Loess soil lose its strength and suffer severe volume change when it get saturated. This behavior of loess makes it susceptible to supported foundation. The volume change is the most prominent structural and physical property of it. This collapse with contact of water is sometimes called hydroconsolidation, sometimes called hydrocompaction.
Montmorillonite present in loess soil as clay mineral has great sensitivity to moisture producing an unstable soil structure. Consolidation always associated with settlement which is unexpected in foundation design, at least up to certain tolerance.
We are discussing about montmorillonite in our previous many posts; here we like to provide some information about its properties and structure. Details of it will be discussed in our upcoming post where we are going to provide clay mineralogy and soil structures, to explain different properties of soil at micro level.
The mineral structure of montmorillonite is such that exchangeable ions and water can easily take place between layers which can cause layers to separate. It is provided that montmorillonite is formed by sandwiching of silica sheets and octahedral sheets.
So we have idea about affinity of montmorillonite to water. This structure makes its susceptible to large volume change which can be determined by activity of clay soil as discussed in previous post.
The montmorillonite swells when it gains water into its lattice structure and reverse when water is removed from it due to seasonal or other causes. It has low internal friction and high plasticity when it is in moist state. Now a question may arise, under saturation montmorillonite swells, why does loess settle or collapse under saturation?
The answer is swelling behavior is valid when total swell mass has majority portion of clay (montmorillonite). But in loess there have little clay content that just coat silt particles and shows temporary cohesion resulting high strength before getting wet.

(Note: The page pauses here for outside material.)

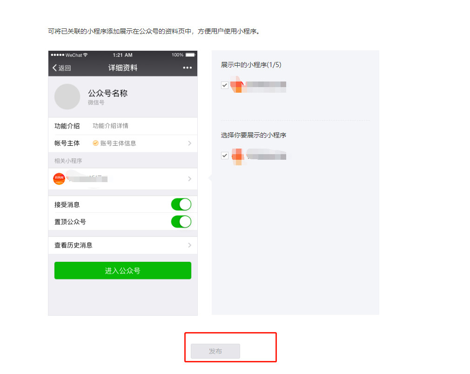Uncheck the checkbox under 展示中的小程序
Screen dimensions: 470x374
(x=224, y=85)
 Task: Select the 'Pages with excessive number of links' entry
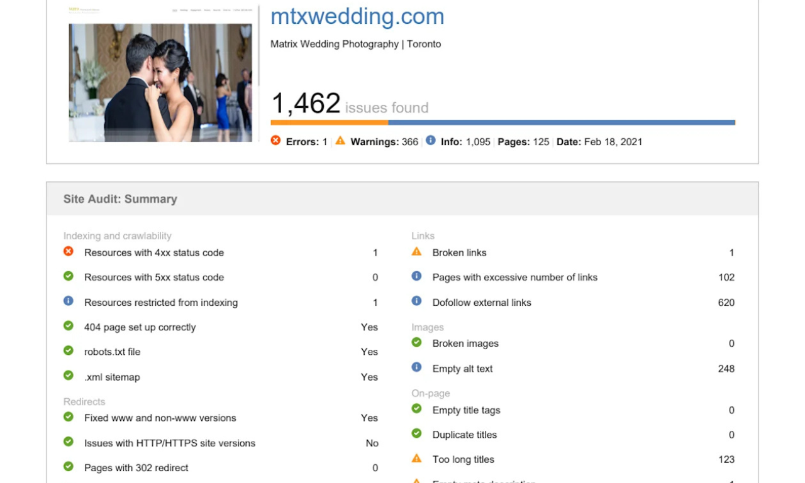[514, 277]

When loess soil gains moisture, the bonds provided by clay content and also calcite (low content) becomes weak and dramatically reduce soil strength from its previous dry state.

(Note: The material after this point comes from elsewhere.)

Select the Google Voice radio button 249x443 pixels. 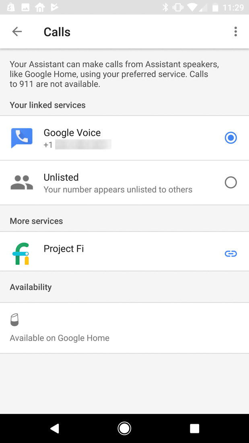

So a localized collapse or consolidation is observed to undergo with a slight change in
-moisture content
-clay content
Thus, saturation of loess soil results consolidation of it under much lower stresses than that of dry. Thus in hydroconsolidation, loading is not only key factor for consolidation of soil, which is often less important contributor than moisture variation as this soil may collapse only under saturation even application of little or no loading.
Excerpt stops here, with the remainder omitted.